> _GIVEN PROBLEM 1_: Rewrite the QUIC discussion text from "It has about" up to and including "anything else really.", putting "network adapters" in place of "network cards".

+++ TEXT TO READ

I'd dispute this because it doesn't have nested flight windows, and doesn't have to multiplex and interleave streams over the same tunnel (it does that over the same socket/port, but it's way easier because UDP is a stateless packet machine-gun, so you don't need to keep both TCP and SPDY's concept of a stream at the same time).

It has about the same challenges of implementing TCP correctly (which is what you'd expect really), because it needs to implement congestion control and etc pretty much in all the same places, the only "extra" it shares with SPDY is stream multiplexing (which is still much simpler because it doesn't need to worry about TCP's semantics on top of it).

> resource wise, it might never catch up with HTTP/1.1 + TLS (I think you meant TCP here) due to missing hardware support

I have two comments about this:

1 - This is actually more of a software problem than a hardware problem. Hardware acceleration for QUIC depends mostly on evolving the tooling we have for "talking" to our network cards across different platforms than anything else really.

For a while now, most NICs (especially those you'd see in data-center gear) use a Motorola 68k based chip, or something else equally programmable, and offloading arbitrary programs to those is already something that happens quite often. For example, Linux XDP programs are automatically offloaded to the NIC if it supports that.

++++++
+++ INPUT DATA

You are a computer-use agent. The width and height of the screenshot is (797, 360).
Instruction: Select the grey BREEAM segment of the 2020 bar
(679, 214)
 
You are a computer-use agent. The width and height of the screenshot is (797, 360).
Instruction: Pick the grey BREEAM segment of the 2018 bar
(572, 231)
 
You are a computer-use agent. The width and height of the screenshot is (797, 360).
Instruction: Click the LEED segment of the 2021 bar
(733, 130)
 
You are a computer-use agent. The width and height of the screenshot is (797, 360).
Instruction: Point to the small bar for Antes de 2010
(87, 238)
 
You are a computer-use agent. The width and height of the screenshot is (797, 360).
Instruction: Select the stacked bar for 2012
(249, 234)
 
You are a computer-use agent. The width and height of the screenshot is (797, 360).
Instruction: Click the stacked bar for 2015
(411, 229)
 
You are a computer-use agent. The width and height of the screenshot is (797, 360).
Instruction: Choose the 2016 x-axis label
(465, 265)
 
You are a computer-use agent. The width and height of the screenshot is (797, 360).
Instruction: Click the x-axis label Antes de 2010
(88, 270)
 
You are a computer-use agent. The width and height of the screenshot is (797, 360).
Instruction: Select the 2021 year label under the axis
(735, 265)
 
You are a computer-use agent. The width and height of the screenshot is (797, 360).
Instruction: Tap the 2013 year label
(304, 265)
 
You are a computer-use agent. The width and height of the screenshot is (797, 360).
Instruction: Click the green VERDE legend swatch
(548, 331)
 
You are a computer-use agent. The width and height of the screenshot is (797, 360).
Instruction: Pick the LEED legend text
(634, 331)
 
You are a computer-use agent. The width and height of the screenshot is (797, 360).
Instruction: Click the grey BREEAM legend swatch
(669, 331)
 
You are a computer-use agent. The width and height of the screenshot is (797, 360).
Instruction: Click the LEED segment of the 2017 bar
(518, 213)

++++++
+++ INPUT DATA

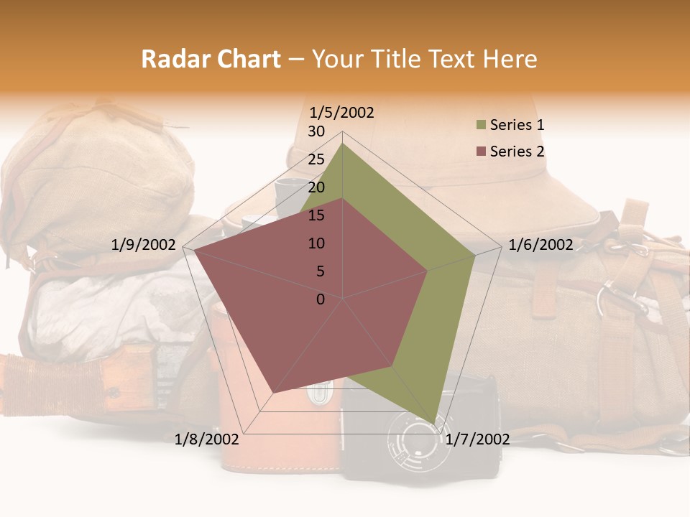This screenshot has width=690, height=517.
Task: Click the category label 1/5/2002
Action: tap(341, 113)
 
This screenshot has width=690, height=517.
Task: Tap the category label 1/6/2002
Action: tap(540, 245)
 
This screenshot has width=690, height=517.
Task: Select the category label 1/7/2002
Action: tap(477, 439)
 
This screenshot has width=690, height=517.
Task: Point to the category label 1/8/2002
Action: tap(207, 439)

++++++

> _GIVEN PROBLEM 2_: Show every line of the rows that contains the string "label", copied out in full.

> _RESULT 1_:
It has about the same challenges of implementing TCP correctly (which is what you'd expect really), because it needs to implement congestion control and etc pretty much in all the same places, the only "extra" it shares with SPDY is stream multiplexing (which is still much simpler because it doesn't need to worry about TCP's semantics on top of it).

> resource wise, it might never catch up with HTTP/1.1 + TLS (I think you meant TCP here) due to missing hardware support

I have two comments about this:

1 - This is actually more of a software problem than a hardware problem. Hardware acceleration for QUIC depends mostly on evolving the tooling we have for "talking" to our network adapters across different platforms than anything else really.

> _RESULT 2_:
Instruction: Choose the 2016 x-axis label
Instruction: Click the x-axis label Antes de 2010
Instruction: Select the 2021 year label under the axis
Instruction: Tap the 2013 year label
Task: Click the category label 1/5/2002
Task: Tap the category label 1/6/2002
Task: Select the category label 1/7/2002
Task: Point to the category label 1/8/2002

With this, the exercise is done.